This act outlines the conduct expected from financial services providers
and their representatives when dealing with clients, as updated, amended
and/or replaced from time to time.
"Security Information" means the username and password required to
access your Account.
"Services" means our non-advisory, execution only services as set out at
clause 2.2 (Our Activities and Services) in respect of the Products.

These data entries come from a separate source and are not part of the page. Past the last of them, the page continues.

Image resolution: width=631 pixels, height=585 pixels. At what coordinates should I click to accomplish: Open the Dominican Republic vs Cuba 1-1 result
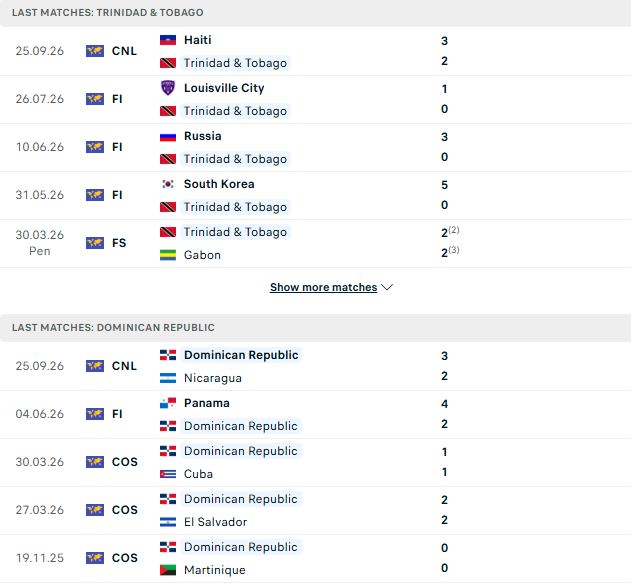[316, 462]
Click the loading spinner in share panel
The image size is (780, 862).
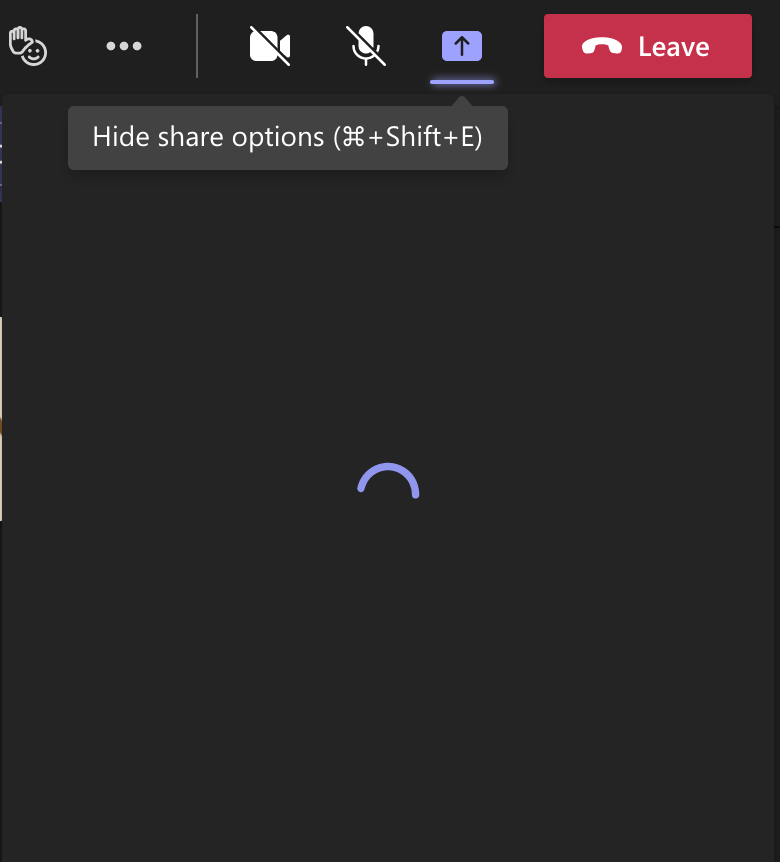(388, 481)
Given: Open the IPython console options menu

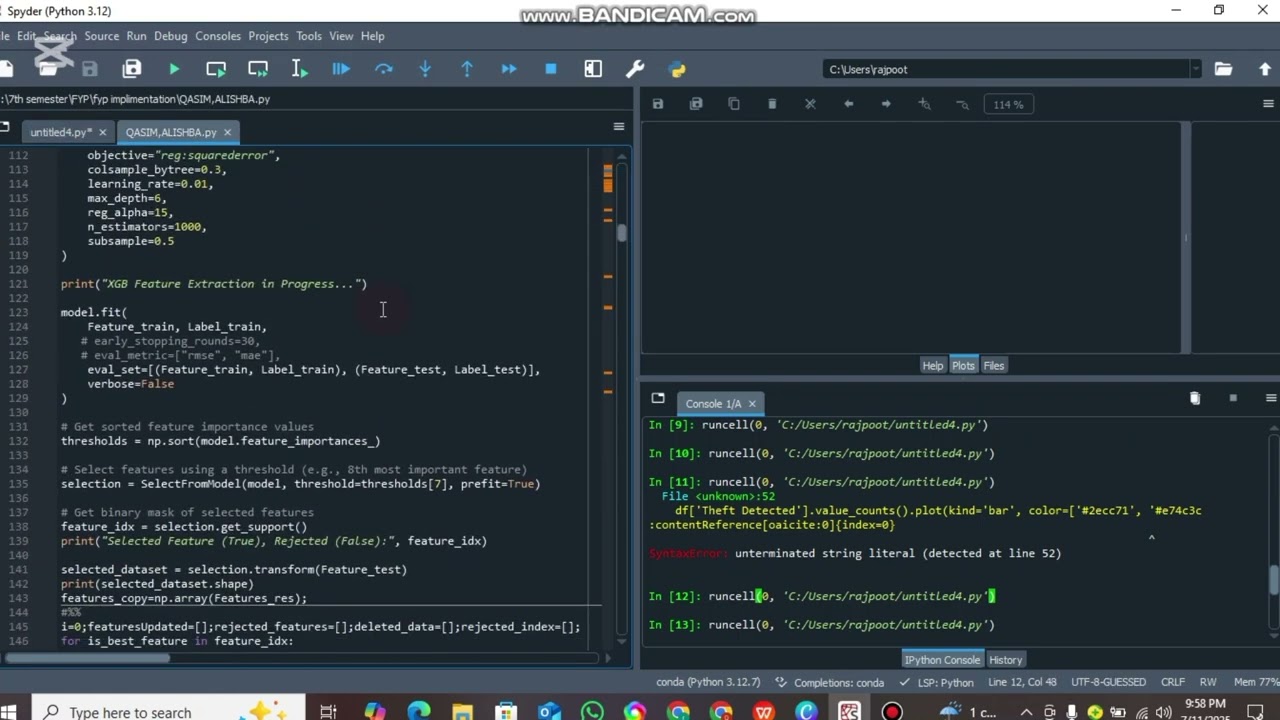Looking at the screenshot, I should click(x=1270, y=398).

"Termination Date" means the earlier of: (a) the date of the termination
of a Position in accordance with the terms of the Position; or (b) the
liquidation date determined by us in accordance with clause 8.2
(liquidation date).
"Underlying Market" means the Market for a specific financial instrument
on which our Products are priced.
"Website" means the information displayed on www.viciation.com (or any
other replacement or supplementary site), as updated by us from time to
time.
"we", "our", or "us" means Viciation Limited (including any successor or
assignee).
12.2 Headings
Headings are for ease of reference only and do not form part of these
Terms.
12.3 Interpretation
12.3.1 References in these Terms to a statute or statutory instrument or
Applicable Regulations include a modification, amendment, extension, or
re-enactment thereof, as in force from time to time. A reference in
these Terms to “document” will be construed to include an electronic
document.
12.3.2 References in these terms to the singular will also include the
plural.
12.3.3 References to a person includes a body corporate, unincorporated
association and partnership, natural person, firm, company, corporation,
government, state or agency of a state or an association or partnership
(whether or not having separate legal personality) of two or more of the
foregoing.
12.3.4 The use of the word “including”, “inclusive”, “includes” and any
words that follow it will not be deemed to be exhaustive.